** YOUR TASK **
Copy out the following entries exactly as they appear.

** EXTRACTED ENTRIES **
================================

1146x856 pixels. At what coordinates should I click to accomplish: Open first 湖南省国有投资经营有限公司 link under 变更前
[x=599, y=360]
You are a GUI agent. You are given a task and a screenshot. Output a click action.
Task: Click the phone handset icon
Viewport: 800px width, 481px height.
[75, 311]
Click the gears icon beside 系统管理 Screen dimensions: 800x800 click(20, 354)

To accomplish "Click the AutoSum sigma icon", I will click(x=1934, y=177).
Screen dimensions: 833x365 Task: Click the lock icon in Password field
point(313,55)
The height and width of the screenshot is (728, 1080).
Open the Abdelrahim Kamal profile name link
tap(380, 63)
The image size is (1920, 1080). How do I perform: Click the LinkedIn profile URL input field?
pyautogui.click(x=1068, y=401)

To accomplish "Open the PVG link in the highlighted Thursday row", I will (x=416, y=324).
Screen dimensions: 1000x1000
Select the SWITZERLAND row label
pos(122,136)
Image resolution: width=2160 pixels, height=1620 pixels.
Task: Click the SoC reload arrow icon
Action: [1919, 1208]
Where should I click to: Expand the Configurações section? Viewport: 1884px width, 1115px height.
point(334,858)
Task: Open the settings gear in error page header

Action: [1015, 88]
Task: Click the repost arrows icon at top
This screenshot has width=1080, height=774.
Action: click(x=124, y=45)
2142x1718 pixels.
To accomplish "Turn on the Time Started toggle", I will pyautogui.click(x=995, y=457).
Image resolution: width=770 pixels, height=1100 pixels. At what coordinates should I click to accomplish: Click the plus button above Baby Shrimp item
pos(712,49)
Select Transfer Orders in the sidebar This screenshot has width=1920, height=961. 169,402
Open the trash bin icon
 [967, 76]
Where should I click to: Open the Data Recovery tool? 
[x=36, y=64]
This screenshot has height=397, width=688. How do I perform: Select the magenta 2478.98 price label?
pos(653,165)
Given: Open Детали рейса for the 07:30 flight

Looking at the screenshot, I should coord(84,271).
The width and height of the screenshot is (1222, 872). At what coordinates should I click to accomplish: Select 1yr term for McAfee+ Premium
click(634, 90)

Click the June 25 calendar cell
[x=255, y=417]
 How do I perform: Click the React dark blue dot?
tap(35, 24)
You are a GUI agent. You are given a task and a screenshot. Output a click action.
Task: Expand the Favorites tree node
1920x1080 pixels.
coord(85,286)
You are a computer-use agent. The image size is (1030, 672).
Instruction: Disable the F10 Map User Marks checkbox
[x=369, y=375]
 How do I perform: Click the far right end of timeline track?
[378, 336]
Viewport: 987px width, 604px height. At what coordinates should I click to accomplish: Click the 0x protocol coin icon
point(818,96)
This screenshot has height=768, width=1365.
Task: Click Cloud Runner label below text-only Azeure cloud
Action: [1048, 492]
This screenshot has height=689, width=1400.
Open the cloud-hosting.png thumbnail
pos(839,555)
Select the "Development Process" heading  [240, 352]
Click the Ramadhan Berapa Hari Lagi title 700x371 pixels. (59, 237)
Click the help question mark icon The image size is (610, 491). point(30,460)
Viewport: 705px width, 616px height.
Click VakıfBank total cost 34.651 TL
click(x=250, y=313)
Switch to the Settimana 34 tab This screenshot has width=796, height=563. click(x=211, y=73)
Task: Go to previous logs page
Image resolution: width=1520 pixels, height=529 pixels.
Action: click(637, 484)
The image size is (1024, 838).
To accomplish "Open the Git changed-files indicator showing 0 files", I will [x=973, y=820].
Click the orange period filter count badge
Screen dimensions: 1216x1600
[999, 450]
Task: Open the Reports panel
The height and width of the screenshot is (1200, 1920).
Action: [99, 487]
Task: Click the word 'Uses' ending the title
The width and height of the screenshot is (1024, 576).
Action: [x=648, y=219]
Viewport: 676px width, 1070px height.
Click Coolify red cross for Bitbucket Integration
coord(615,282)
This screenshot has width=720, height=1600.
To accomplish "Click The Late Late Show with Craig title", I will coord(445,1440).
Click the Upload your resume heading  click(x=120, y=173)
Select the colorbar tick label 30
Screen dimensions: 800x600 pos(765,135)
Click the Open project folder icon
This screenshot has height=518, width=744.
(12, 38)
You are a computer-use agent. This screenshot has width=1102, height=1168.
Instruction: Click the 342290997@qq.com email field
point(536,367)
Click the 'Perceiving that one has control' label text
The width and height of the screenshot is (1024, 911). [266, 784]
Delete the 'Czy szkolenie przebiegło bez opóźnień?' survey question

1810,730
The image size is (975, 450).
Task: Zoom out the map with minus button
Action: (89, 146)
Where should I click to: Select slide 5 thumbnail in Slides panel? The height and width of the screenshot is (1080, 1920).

================================

** PROBLEM SOLUTION **
1146x856 pixels. At what coordinates should I click to accomplish: Open first 湖南省国有投资经营有限公司 link under 变更前
[x=599, y=360]
You are a GUI agent. You are given a task and a screenshot. Output a click action.
Task: Click the phone handset icon
Viewport: 800px width, 481px height.
[75, 311]
Click the gears icon beside 系统管理 Screen dimensions: 800x800 click(20, 354)

To accomplish "Click the AutoSum sigma icon", I will click(x=1934, y=177).
Screen dimensions: 833x365 Task: Click the lock icon in Password field
point(313,55)
The height and width of the screenshot is (728, 1080).
Open the Abdelrahim Kamal profile name link
tap(380, 63)
The image size is (1920, 1080). How do I perform: Click the LinkedIn profile URL input field?
pyautogui.click(x=1068, y=401)

To accomplish "Open the PVG link in the highlighted Thursday row", I will (x=416, y=324).
Screen dimensions: 1000x1000
Select the SWITZERLAND row label
pos(122,136)
Image resolution: width=2160 pixels, height=1620 pixels.
Task: Click the SoC reload arrow icon
Action: [1919, 1208]
Where should I click to: Expand the Configurações section? Viewport: 1884px width, 1115px height.
point(334,858)
Task: Open the settings gear in error page header

Action: [1015, 88]
Task: Click the repost arrows icon at top
This screenshot has width=1080, height=774.
Action: click(x=124, y=45)
2142x1718 pixels.
To accomplish "Turn on the Time Started toggle", I will pyautogui.click(x=995, y=457).
Image resolution: width=770 pixels, height=1100 pixels. At what coordinates should I click to accomplish: Click the plus button above Baby Shrimp item
pos(712,49)
Select Transfer Orders in the sidebar This screenshot has width=1920, height=961. 169,402
Open the trash bin icon
 [967, 76]
Where should I click to: Open the Data Recovery tool? 
[x=36, y=64]
This screenshot has height=397, width=688. How do I perform: Select the magenta 2478.98 price label?
pos(653,165)
Given: Open Детали рейса for the 07:30 flight

Looking at the screenshot, I should coord(84,271).
The width and height of the screenshot is (1222, 872). At what coordinates should I click to accomplish: Select 1yr term for McAfee+ Premium
click(634, 90)

Click the June 25 calendar cell
[x=255, y=417]
 How do I perform: Click the React dark blue dot?
tap(35, 24)
You are a GUI agent. You are given a task and a screenshot. Output a click action.
Task: Expand the Favorites tree node
1920x1080 pixels.
coord(85,286)
You are a computer-use agent. The image size is (1030, 672).
Instruction: Disable the F10 Map User Marks checkbox
[x=369, y=375]
 How do I perform: Click the far right end of timeline track?
[378, 336]
Viewport: 987px width, 604px height. At what coordinates should I click to accomplish: Click the 0x protocol coin icon
point(818,96)
This screenshot has height=768, width=1365.
Task: Click Cloud Runner label below text-only Azeure cloud
Action: [1048, 492]
This screenshot has height=689, width=1400.
Open the cloud-hosting.png thumbnail
pos(839,555)
Select the "Development Process" heading  [240, 352]
Click the Ramadhan Berapa Hari Lagi title 700x371 pixels. (59, 237)
Click the help question mark icon The image size is (610, 491). point(30,460)
Viewport: 705px width, 616px height.
Click VakıfBank total cost 34.651 TL
click(x=250, y=313)
Switch to the Settimana 34 tab This screenshot has width=796, height=563. click(x=211, y=73)
Task: Go to previous logs page
Image resolution: width=1520 pixels, height=529 pixels.
Action: click(637, 484)
The image size is (1024, 838).
To accomplish "Open the Git changed-files indicator showing 0 files", I will [x=973, y=820].
Click the orange period filter count badge
Screen dimensions: 1216x1600
[999, 450]
Task: Open the Reports panel
The height and width of the screenshot is (1200, 1920).
Action: [99, 487]
Task: Click the word 'Uses' ending the title
The width and height of the screenshot is (1024, 576).
Action: [x=648, y=219]
Viewport: 676px width, 1070px height.
Click Coolify red cross for Bitbucket Integration
coord(615,282)
This screenshot has width=720, height=1600.
To accomplish "Click The Late Late Show with Craig title", I will coord(445,1440).
Click the Upload your resume heading  click(x=120, y=173)
Select the colorbar tick label 30
Screen dimensions: 800x600 pos(765,135)
Click the Open project folder icon
This screenshot has height=518, width=744.
(12, 38)
You are a computer-use agent. This screenshot has width=1102, height=1168.
Instruction: Click the 342290997@qq.com email field
point(536,367)
Click the 'Perceiving that one has control' label text
The width and height of the screenshot is (1024, 911). [266, 784]
Delete the 'Czy szkolenie przebiegło bez opóźnień?' survey question

1810,730
The image size is (975, 450).
Task: Zoom out the map with minus button
Action: (89, 146)
Where should I click to: Select slide 5 thumbnail in Slides panel? The height and width of the screenshot is (1080, 1920).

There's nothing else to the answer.